### Work to complete
The lines from the top of the data down to the line with "Given: Advance to" should be repeated exactly, both ends included.

### Material provided
╭──

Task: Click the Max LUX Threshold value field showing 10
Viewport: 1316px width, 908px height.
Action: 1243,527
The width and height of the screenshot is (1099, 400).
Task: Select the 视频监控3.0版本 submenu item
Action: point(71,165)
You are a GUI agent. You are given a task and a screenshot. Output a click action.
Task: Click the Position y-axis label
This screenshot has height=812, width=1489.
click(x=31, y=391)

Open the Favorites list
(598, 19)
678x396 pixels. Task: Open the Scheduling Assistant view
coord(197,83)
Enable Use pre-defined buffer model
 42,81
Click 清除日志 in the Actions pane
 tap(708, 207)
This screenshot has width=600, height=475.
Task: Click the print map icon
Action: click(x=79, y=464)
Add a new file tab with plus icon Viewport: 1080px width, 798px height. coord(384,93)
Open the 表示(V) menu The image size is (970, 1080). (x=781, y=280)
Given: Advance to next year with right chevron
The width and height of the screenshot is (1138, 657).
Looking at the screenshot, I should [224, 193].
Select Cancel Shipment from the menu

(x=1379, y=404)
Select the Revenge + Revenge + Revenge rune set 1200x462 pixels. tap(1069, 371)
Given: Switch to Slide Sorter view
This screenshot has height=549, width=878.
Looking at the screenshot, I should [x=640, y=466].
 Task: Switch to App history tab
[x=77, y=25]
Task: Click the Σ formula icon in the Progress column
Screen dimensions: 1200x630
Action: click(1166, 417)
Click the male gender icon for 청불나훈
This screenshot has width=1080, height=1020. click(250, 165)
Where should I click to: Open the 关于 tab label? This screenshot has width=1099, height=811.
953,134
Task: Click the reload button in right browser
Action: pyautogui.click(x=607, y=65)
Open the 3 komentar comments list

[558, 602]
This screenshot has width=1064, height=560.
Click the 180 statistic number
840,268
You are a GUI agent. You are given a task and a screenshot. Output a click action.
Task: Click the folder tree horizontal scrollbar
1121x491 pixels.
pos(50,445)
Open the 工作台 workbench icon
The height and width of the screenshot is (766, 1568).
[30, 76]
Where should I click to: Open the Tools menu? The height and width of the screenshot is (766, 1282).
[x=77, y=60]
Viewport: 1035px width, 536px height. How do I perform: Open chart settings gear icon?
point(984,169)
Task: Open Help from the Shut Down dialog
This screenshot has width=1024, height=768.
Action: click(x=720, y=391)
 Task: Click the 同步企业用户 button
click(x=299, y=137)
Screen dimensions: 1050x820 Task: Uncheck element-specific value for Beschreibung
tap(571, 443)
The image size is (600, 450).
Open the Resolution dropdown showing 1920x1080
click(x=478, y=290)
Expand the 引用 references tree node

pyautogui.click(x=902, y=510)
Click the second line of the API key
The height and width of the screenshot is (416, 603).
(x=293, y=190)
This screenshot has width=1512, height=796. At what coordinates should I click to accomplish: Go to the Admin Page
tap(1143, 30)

╰──

### Solution to this problem
Task: Click the Max LUX Threshold value field showing 10
Viewport: 1316px width, 908px height.
Action: 1243,527
The width and height of the screenshot is (1099, 400).
Task: Select the 视频监控3.0版本 submenu item
Action: point(71,165)
You are a GUI agent. You are given a task and a screenshot. Output a click action.
Task: Click the Position y-axis label
This screenshot has height=812, width=1489.
click(x=31, y=391)

Open the Favorites list
(598, 19)
678x396 pixels. Task: Open the Scheduling Assistant view
coord(197,83)
Enable Use pre-defined buffer model
 42,81
Click 清除日志 in the Actions pane
 tap(708, 207)
This screenshot has width=600, height=475.
Task: Click the print map icon
Action: click(x=79, y=464)
Add a new file tab with plus icon Viewport: 1080px width, 798px height. coord(384,93)
Open the 表示(V) menu The image size is (970, 1080). (x=781, y=280)
Given: Advance to next year with right chevron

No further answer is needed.